Aim
Answer these questions about the post on machine-learned recommendations below.
(a) What hit rate does the post give for Spotify's Discovery Weekly?
(b) How many tracks could the writer's friends put on a list with the same degree of success?
(c) How many of the writer's recently read books does the post say were accessible to Amazon?

People can’t drive

Reasons to be optimistic about machine learning in a world where people are emotional idiots

I’m consistently impressed by the ability of Spotify’s Discovery Weekly to predict and introduce me to music I’ll like. It gets about a 50% hit rate. I have good friends that know what I’ll like musically and are more than capable of putting together a list of 20 tracks with the same degree of success. Unfortunately, none of my friends have the time or inclination to do this for me. Perhaps if I was a better friend they might do. Regardless, Spotify does have the time and the inclination to design and refine something that introduces me to new music, because then I’ll keep using their service. Clearly it gives them something that’s highly defensible in the market for streaming music. For such a long time, machine-learned recommendations have been utter shit. Amazon’s ‘People that like this also like this’ has zero insight into what’s new and it doesn’t seem to take into account what I’ve read and what I haven’t, despite the last 40 books I’ve read being being accessible to them.

Data section
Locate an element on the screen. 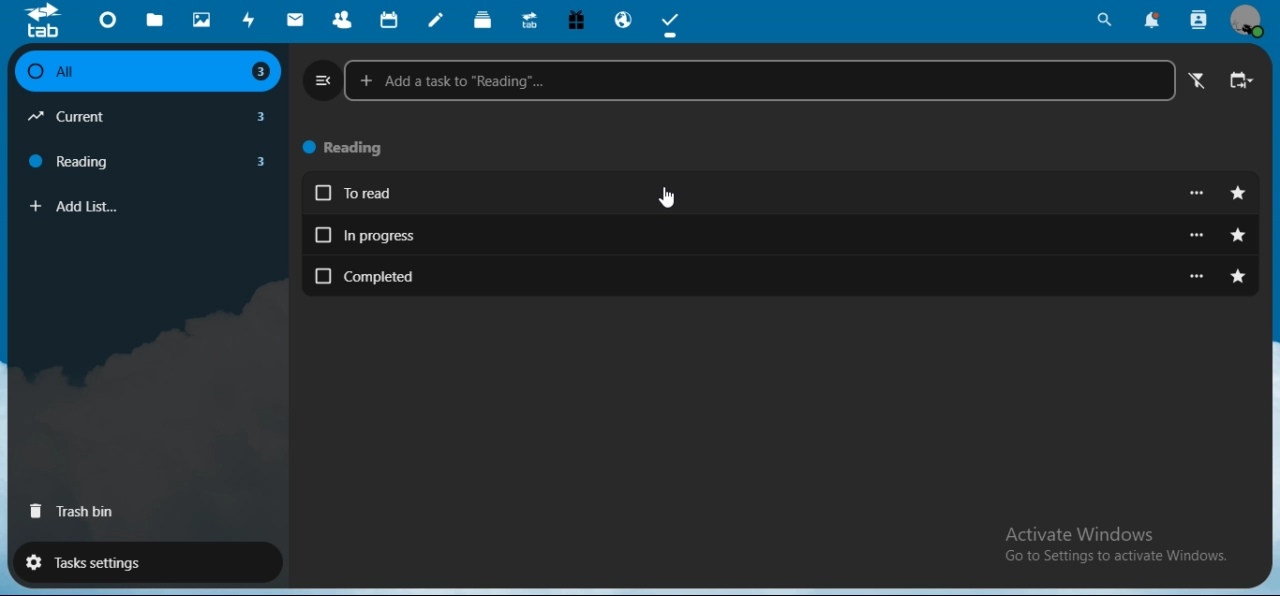 Image resolution: width=1280 pixels, height=596 pixels. reading is located at coordinates (353, 149).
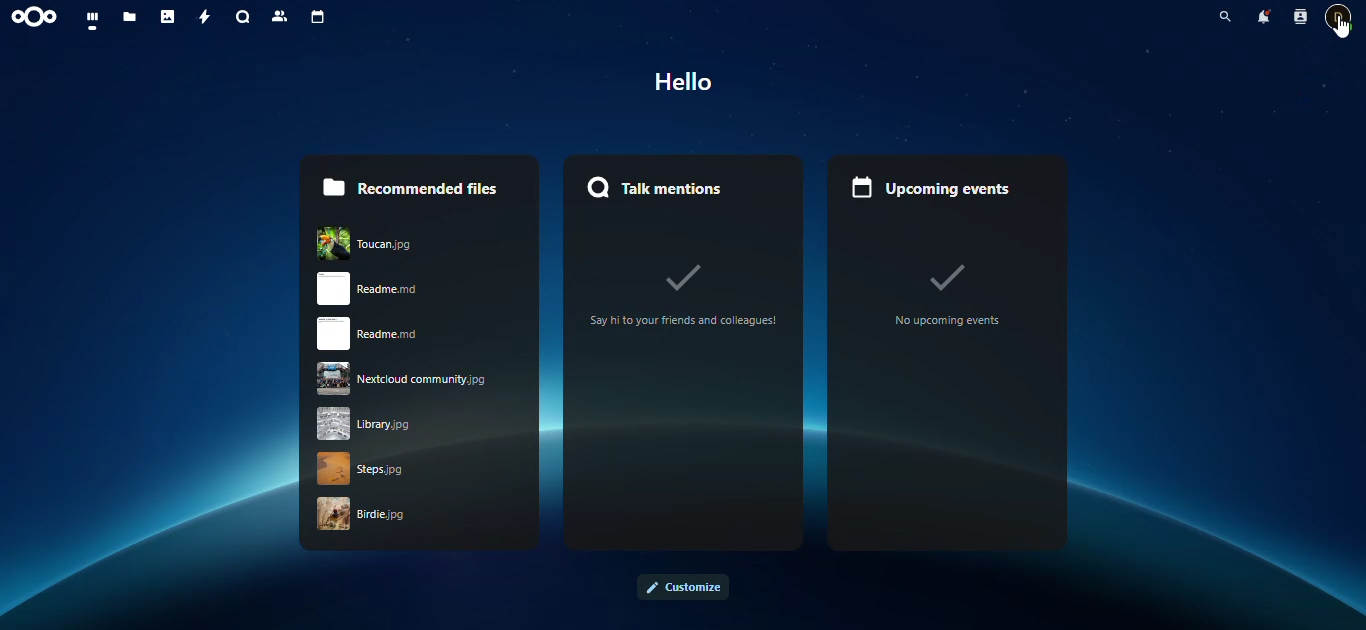 Image resolution: width=1366 pixels, height=630 pixels. I want to click on Toucan.jpg, so click(408, 240).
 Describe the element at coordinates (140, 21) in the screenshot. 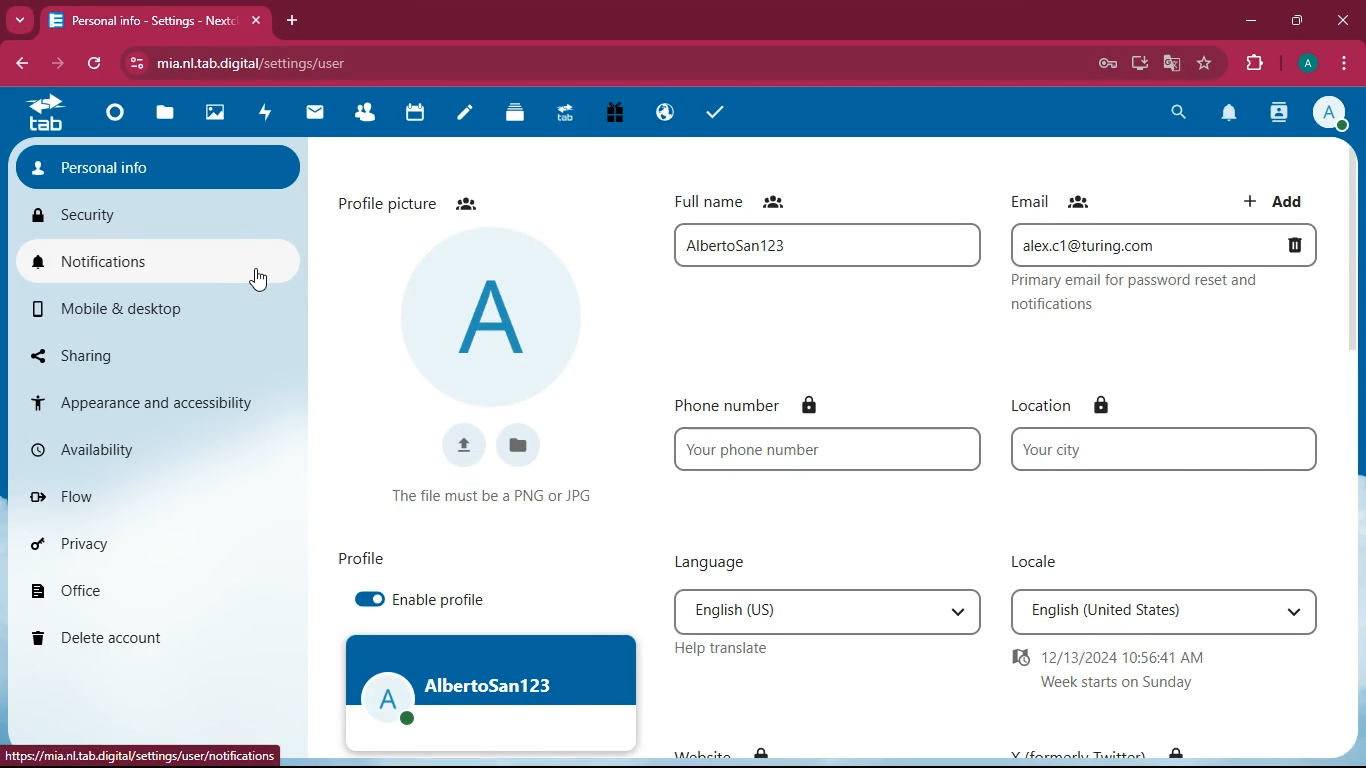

Problem solution
(a) About 50%.
(b) 20 tracks.
(c) The last 40 books.